=== Section Start ===
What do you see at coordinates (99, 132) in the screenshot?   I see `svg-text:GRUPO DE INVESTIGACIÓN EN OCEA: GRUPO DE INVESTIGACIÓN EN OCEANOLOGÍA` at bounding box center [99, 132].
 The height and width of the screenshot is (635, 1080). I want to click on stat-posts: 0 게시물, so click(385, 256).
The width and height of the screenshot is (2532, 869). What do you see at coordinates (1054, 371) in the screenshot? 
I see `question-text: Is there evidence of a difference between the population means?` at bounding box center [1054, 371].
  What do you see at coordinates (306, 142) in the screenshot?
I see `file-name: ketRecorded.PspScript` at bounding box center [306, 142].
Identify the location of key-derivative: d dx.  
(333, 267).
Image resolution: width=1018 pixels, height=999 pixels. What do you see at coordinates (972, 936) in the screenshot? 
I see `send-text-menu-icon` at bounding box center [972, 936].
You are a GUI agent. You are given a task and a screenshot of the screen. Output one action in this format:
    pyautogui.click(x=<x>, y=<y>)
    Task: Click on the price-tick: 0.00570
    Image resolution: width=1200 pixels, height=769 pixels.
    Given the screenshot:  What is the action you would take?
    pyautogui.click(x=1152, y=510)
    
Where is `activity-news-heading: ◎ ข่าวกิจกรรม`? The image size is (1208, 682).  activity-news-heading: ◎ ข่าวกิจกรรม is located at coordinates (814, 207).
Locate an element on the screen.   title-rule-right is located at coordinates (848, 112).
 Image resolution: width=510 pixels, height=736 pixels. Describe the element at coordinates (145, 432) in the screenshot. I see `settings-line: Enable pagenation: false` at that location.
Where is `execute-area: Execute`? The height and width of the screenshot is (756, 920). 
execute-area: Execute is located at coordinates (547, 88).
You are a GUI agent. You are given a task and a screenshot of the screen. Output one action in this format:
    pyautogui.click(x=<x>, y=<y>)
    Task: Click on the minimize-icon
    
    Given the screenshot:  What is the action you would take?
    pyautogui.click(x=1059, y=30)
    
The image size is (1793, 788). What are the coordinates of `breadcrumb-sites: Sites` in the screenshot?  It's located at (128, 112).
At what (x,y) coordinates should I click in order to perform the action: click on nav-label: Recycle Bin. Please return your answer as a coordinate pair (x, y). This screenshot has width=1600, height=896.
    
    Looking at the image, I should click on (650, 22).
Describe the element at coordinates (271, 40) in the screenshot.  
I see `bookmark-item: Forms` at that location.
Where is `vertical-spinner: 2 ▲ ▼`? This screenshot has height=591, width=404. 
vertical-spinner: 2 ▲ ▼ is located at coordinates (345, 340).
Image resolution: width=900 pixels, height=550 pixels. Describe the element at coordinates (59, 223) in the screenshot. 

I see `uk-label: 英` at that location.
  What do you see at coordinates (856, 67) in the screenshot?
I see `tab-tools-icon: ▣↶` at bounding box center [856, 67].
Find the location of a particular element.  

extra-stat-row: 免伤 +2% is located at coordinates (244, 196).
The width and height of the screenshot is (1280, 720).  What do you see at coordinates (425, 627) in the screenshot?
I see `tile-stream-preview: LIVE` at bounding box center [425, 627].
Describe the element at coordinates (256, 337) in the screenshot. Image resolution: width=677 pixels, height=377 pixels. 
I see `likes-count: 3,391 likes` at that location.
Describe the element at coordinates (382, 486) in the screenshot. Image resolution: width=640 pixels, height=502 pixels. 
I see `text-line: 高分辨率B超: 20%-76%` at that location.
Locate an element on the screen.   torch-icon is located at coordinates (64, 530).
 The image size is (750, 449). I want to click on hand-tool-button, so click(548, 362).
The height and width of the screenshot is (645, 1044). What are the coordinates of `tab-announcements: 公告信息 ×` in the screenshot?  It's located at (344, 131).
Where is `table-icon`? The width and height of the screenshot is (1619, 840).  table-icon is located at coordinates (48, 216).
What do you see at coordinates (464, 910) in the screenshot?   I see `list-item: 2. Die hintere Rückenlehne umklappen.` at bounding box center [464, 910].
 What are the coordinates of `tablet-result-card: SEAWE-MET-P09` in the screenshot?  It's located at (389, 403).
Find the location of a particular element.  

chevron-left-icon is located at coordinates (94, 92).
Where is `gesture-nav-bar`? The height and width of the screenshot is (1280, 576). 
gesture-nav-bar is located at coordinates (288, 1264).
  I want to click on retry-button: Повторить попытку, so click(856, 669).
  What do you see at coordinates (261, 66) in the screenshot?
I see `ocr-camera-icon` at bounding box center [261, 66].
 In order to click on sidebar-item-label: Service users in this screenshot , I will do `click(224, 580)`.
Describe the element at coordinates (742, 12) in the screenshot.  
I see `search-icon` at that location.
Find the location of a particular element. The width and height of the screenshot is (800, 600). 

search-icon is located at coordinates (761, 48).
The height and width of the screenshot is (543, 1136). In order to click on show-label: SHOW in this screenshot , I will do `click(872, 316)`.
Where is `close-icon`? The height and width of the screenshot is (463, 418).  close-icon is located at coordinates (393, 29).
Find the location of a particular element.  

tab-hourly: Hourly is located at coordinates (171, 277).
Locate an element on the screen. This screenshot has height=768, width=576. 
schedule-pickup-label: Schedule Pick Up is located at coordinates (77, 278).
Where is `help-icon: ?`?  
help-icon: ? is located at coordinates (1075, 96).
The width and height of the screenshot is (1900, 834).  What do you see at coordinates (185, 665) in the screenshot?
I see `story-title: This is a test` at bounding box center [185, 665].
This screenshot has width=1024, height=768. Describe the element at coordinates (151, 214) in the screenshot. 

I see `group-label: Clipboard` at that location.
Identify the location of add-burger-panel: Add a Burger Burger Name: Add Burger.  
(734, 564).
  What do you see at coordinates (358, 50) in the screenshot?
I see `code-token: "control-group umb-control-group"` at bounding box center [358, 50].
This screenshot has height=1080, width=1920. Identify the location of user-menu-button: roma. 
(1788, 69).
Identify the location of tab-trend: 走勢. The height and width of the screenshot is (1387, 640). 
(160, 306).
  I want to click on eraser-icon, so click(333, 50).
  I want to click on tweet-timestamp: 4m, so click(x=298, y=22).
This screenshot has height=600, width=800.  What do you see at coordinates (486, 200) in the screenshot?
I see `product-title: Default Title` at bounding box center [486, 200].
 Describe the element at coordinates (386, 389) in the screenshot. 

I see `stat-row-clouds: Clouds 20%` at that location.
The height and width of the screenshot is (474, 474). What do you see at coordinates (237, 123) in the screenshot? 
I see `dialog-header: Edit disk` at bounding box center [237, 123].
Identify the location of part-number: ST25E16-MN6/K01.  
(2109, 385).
=== Section End ===
● About this task: Please rewrite all of the data above as a numbered list with one line per item, and leave out the blank lines.

● Expected answer:
1. What do you see at coordinates (99, 132) in the screenshot?   I see `svg-text:GRUPO DE INVESTIGACIÓN EN OCEA: GRUPO DE INVESTIGACIÓN EN OCEANOLOGÍA` at bounding box center [99, 132].
2.  The height and width of the screenshot is (635, 1080). I want to click on stat-posts: 0 게시물, so click(385, 256).
3. The width and height of the screenshot is (2532, 869). What do you see at coordinates (1054, 371) in the screenshot? 
4. I see `question-text: Is there evidence of a difference between the population means?` at bounding box center [1054, 371].
5.   What do you see at coordinates (306, 142) in the screenshot?
6. I see `file-name: ketRecorded.PspScript` at bounding box center [306, 142].
7. Identify the location of key-derivative: d dx.  
8. (333, 267).
9. Image resolution: width=1018 pixels, height=999 pixels. What do you see at coordinates (972, 936) in the screenshot? 
10. I see `send-text-menu-icon` at bounding box center [972, 936].
11. You are a GUI agent. You are given a task and a screenshot of the screen. Output one action in this format:
12.     pyautogui.click(x=<x>, y=<y>)
13.     Task: Click on the price-tick: 0.00570
14.     Image resolution: width=1200 pixels, height=769 pixels.
15.     Given the screenshot:  What is the action you would take?
16.     pyautogui.click(x=1152, y=510)
17. Where is `activity-news-heading: ◎ ข่าวกิจกรรม`? The image size is (1208, 682).  activity-news-heading: ◎ ข่าวกิจกรรม is located at coordinates (814, 207).
18. Locate an element on the screen.   title-rule-right is located at coordinates (848, 112).
19.  Image resolution: width=510 pixels, height=736 pixels. Describe the element at coordinates (145, 432) in the screenshot. I see `settings-line: Enable pagenation: false` at that location.
20. Where is `execute-area: Execute`? The height and width of the screenshot is (756, 920). 
21. execute-area: Execute is located at coordinates (547, 88).
22. You are a GUI agent. You are given a task and a screenshot of the screen. Output one action in this format:
23.     pyautogui.click(x=<x>, y=<y>)
24.     Task: Click on the minimize-icon
25.     Given the screenshot:  What is the action you would take?
26.     pyautogui.click(x=1059, y=30)
27. The image size is (1793, 788). What are the coordinates of `breadcrumb-sites: Sites` in the screenshot?  It's located at (128, 112).
28. At what (x,y) coordinates should I click in order to perform the action: click on nav-label: Recycle Bin. Please return your answer as a coordinate pair (x, y). This screenshot has width=1600, height=896.
29.     Looking at the image, I should click on (650, 22).
30. Describe the element at coordinates (271, 40) in the screenshot.  
31. I see `bookmark-item: Forms` at that location.
32. Where is `vertical-spinner: 2 ▲ ▼`? This screenshot has height=591, width=404. 
33. vertical-spinner: 2 ▲ ▼ is located at coordinates (345, 340).
34. Image resolution: width=900 pixels, height=550 pixels. Describe the element at coordinates (59, 223) in the screenshot. 
35. I see `uk-label: 英` at that location.
36.   What do you see at coordinates (856, 67) in the screenshot?
37. I see `tab-tools-icon: ▣↶` at bounding box center [856, 67].
38. Find the location of a particular element.  
39. extra-stat-row: 免伤 +2% is located at coordinates (244, 196).
40. The width and height of the screenshot is (1280, 720).  What do you see at coordinates (425, 627) in the screenshot?
41. I see `tile-stream-preview: LIVE` at bounding box center [425, 627].
42. Describe the element at coordinates (256, 337) in the screenshot. Image resolution: width=677 pixels, height=377 pixels. 
43. I see `likes-count: 3,391 likes` at that location.
44. Describe the element at coordinates (382, 486) in the screenshot. Image resolution: width=640 pixels, height=502 pixels. 
45. I see `text-line: 高分辨率B超: 20%-76%` at that location.
46. Locate an element on the screen.   torch-icon is located at coordinates (64, 530).
47.  The image size is (750, 449). I want to click on hand-tool-button, so click(548, 362).
48. The height and width of the screenshot is (645, 1044). What are the coordinates of `tab-announcements: 公告信息 ×` in the screenshot?  It's located at (344, 131).
49. Where is `table-icon`? The width and height of the screenshot is (1619, 840).  table-icon is located at coordinates (48, 216).
50. What do you see at coordinates (464, 910) in the screenshot?   I see `list-item: 2. Die hintere Rückenlehne umklappen.` at bounding box center [464, 910].
51.  What are the coordinates of `tablet-result-card: SEAWE-MET-P09` in the screenshot?  It's located at (389, 403).
52. Find the location of a particular element.  
53. chevron-left-icon is located at coordinates (94, 92).
54. Where is `gesture-nav-bar`? The height and width of the screenshot is (1280, 576). 
55. gesture-nav-bar is located at coordinates (288, 1264).
56.   I want to click on retry-button: Повторить попытку, so click(856, 669).
57.   What do you see at coordinates (261, 66) in the screenshot?
58. I see `ocr-camera-icon` at bounding box center [261, 66].
59.  In order to click on sidebar-item-label: Service users in this screenshot , I will do `click(224, 580)`.
60. Describe the element at coordinates (742, 12) in the screenshot.  
61. I see `search-icon` at that location.
62. Find the location of a particular element. The width and height of the screenshot is (800, 600). 
63. search-icon is located at coordinates (761, 48).
64. The height and width of the screenshot is (543, 1136). In order to click on show-label: SHOW in this screenshot , I will do `click(872, 316)`.
65. Where is `close-icon`? The height and width of the screenshot is (463, 418).  close-icon is located at coordinates (393, 29).
66. Find the location of a particular element.  
67. tab-hourly: Hourly is located at coordinates (171, 277).
68. Locate an element on the screen. This screenshot has height=768, width=576. 
69. schedule-pickup-label: Schedule Pick Up is located at coordinates (77, 278).
70. Where is `help-icon: ?`?  
71. help-icon: ? is located at coordinates (1075, 96).
72. The width and height of the screenshot is (1900, 834).  What do you see at coordinates (185, 665) in the screenshot?
73. I see `story-title: This is a test` at bounding box center [185, 665].
74. This screenshot has width=1024, height=768. Describe the element at coordinates (151, 214) in the screenshot. 
75. I see `group-label: Clipboard` at that location.
76. Identify the location of add-burger-panel: Add a Burger Burger Name: Add Burger.  
77. (734, 564).
78.   What do you see at coordinates (358, 50) in the screenshot?
79. I see `code-token: "control-group umb-control-group"` at bounding box center [358, 50].
80. This screenshot has height=1080, width=1920. Identify the location of user-menu-button: roma. 
81. (1788, 69).
82. Identify the location of tab-trend: 走勢. The height and width of the screenshot is (1387, 640). 
83. (160, 306).
84.   I want to click on eraser-icon, so click(333, 50).
85.   I want to click on tweet-timestamp: 4m, so click(x=298, y=22).
86. This screenshot has height=600, width=800.  What do you see at coordinates (486, 200) in the screenshot?
87. I see `product-title: Default Title` at bounding box center [486, 200].
88.  Describe the element at coordinates (386, 389) in the screenshot. 
89. I see `stat-row-clouds: Clouds 20%` at that location.
90. The height and width of the screenshot is (474, 474). What do you see at coordinates (237, 123) in the screenshot? 
91. I see `dialog-header: Edit disk` at bounding box center [237, 123].
92. Identify the location of part-number: ST25E16-MN6/K01.  
93. (2109, 385).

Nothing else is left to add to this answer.